Hidden Sydney: A Second Take On The Rocks

Is The Rocks too touristy for your liking? A glimpse into the lives of the past inhabitants might help you see beyond the crowds of the weekend markets and further your appreciation of this historical cobbled place.  Mimi Wong walks The Rocks with the Australian Architectural Association and finds scandalous insights.

A place of early European settlement from an open-air gaol, to warehouses, sailors’ homes and dens, The Rocks has been transformed into quaint cafes, hip restaurants, eclectic boutiques, art galleries and museums contributing to the vibrant city of Sydney today.


My previous visit long-ago to the Rocks had been dampened by the maddening crowds at the Weekend Markets which I had sworn never to return. However, today I find myself waiting eagerly for the tour to start in the front of the juxtaposed modern building of boxes which is the new extension of the Museum of Contemporary Art. This random composition of boxes is incongruent to the historic stone-clad building next to it; and like the majority of the population, we either accept it or hate it. Without ambivalence, our guide explains the designer’s concept which is to preserve the integrity of its next-door neighbour by differentiation while also remaining true to itself. So with an enlightened mind, we started our journey.

Included in the walk itinerary was a stop at Dawes Point to examine the iconic Sydney Harbour Bridge.  As an architectural graduate myself, this was quite a highlight as I have never known that the four impressive pylons supporting the bridge were purely decorative! What a jest to be told that they were not even in the original design and were only added to satisfy public concern about the structural integrity of the bridge!


A few more stops later, we came to a park for a sweeping vantage view of Barangaroo.

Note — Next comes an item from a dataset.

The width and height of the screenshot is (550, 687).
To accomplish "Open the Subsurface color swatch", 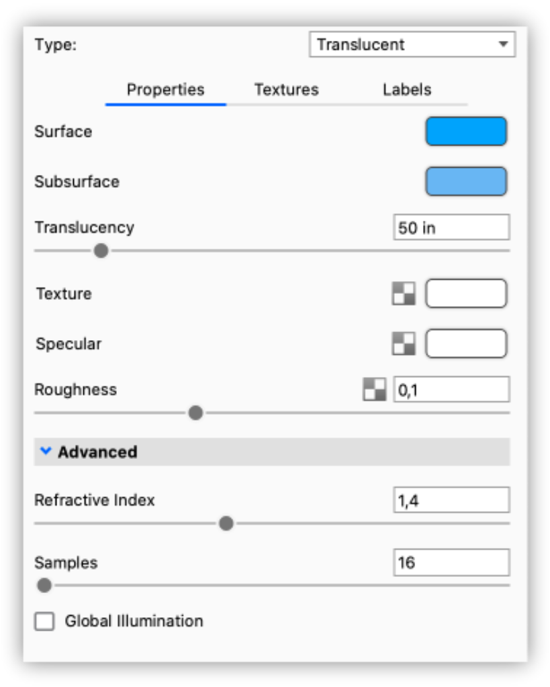I will 465,182.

As the guide explains the naming of ‘Barangaroo’ and its relation to ‘Bennelong Point’, I couldn’t help but start to envision the future of Sydney. From its humble birthplace at The Rocks to a new major development metamorphosing the City of Sydney into a city of the 21st Century with new residential, commercial, recreational and cultural precincts.

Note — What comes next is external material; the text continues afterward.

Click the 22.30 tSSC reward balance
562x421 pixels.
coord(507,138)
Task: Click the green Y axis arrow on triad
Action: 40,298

As we covered the kilometres, we had literally walked through history and changes in The Rocks. We were kept enthralled by the juicy tale of bigotry and scandals of its colourful past occupants. One place that had remained intact was the Susannah Place built in 1844 by Irish immigrants. This venerable piece of domestic architecture shows the tough living conditions endured by the working class early migrants.

1212d2As the saying goes, ‘time flies when you are having fun.’ The delightful leisurely stroll with a group of architectural enthusiasts and locals through the changing landscape quickly came to a close after 2 hours.  As I proceeded to a new hip café for coffee, I find myself seeing The Rocks in a new perspective and saying: ‘I shall be back!’